Aayo re sakhi, rendered by sukhwinder and Sadhna Sargam, is the opening track of the album and rightfully so. This track has a wonderful blend of percussion instruments and with the vocalists’ voice building up gradually, it makes for a splendid song. Sadhna Sargam, who seemed to have been forgotten as a vocalist, has been brought back into the field and can rightfully reclaim her position among the top of the heap.
Rendering each one in a crystal clear manner, adding character to each word that she sings; Sargam excels in Piya ho, which she sings along with Sukhwinder Singh. This is a great classical number, ideal to perform on. It is soothing and the icing on the cake is the flute, which provides just the right touch.
If you liked the tracks from Raincoat, then you are bound to like Naina Heer. Sadhna Sargam manages to beautifully convey the feeling of solitude on a dhow, as it traverses the calm backwaters; breaking the silence of the water, sending ripples across.
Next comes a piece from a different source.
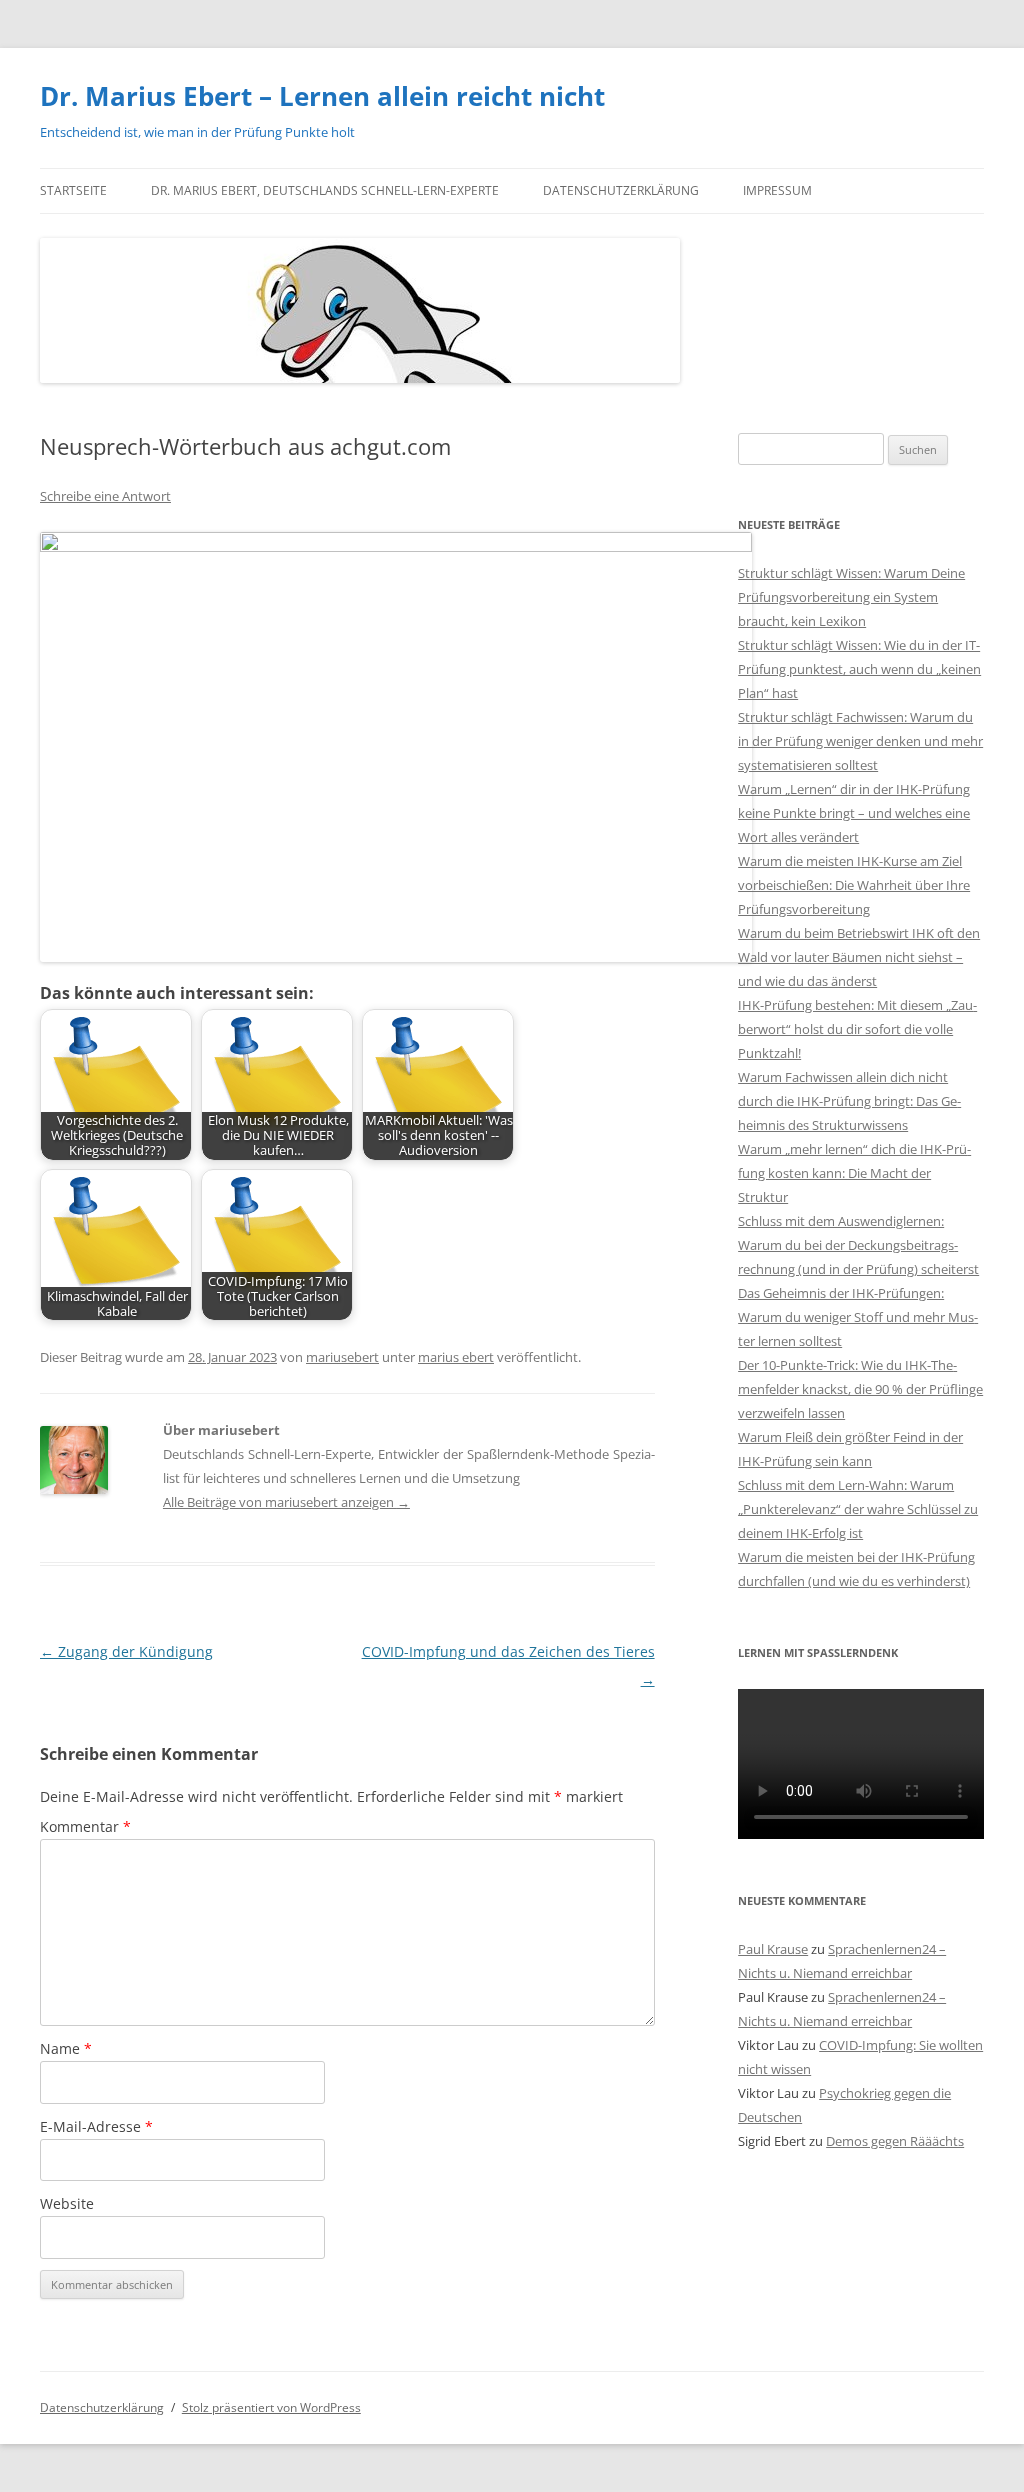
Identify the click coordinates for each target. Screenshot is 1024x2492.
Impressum (777, 190)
Sham Rang Bhar Do, coupled with a little ‘bhang’ will make your Holi just what it should be. Sung by Richa Sharma, Raqeeb Alam and Surjo Bhattacharya, this track has a rustic beat, and yet manages to be contemporary enough through the rendition. This is the best example of Rahman’s layering of the sounds of various instruments.
Vaishnava jana to, the popular Gandhian bhajan, features in this album and has been rendered well by Ajay Charaborthy. There are times when ‘bhajans’ are altered to fit the pace of the entire album, but Rahman has not tried any such gimmicks and it retains its simple beauty.
Bhangari Marori, sung by Sukhwinder Singh, is a track that traces the Radha-Krishna story. One can almost visualise the setting of the song, with the sound of rippling water that flows through the track. A short track, but it manages to create the mood.
The CD includes six bonus tracks, those that might be considered Rahman’s best compositions in recent times. These include Barso re and Ay Hairathe from Guru, Dheeme Dheeme, one of my favourites from Zubeidaa, Tu Bin bataye from Rang De Basanti, Dhuan Dhuan from Meenaxi; and Ghanan Ghanan from Lagaan.
You ought to buy this soundtrack if you have an ear for classical music and if you are moved by Rahman’s work. If not for anything else, pick it up for the way Rahman weaves the music with the vocals. It’s matchless.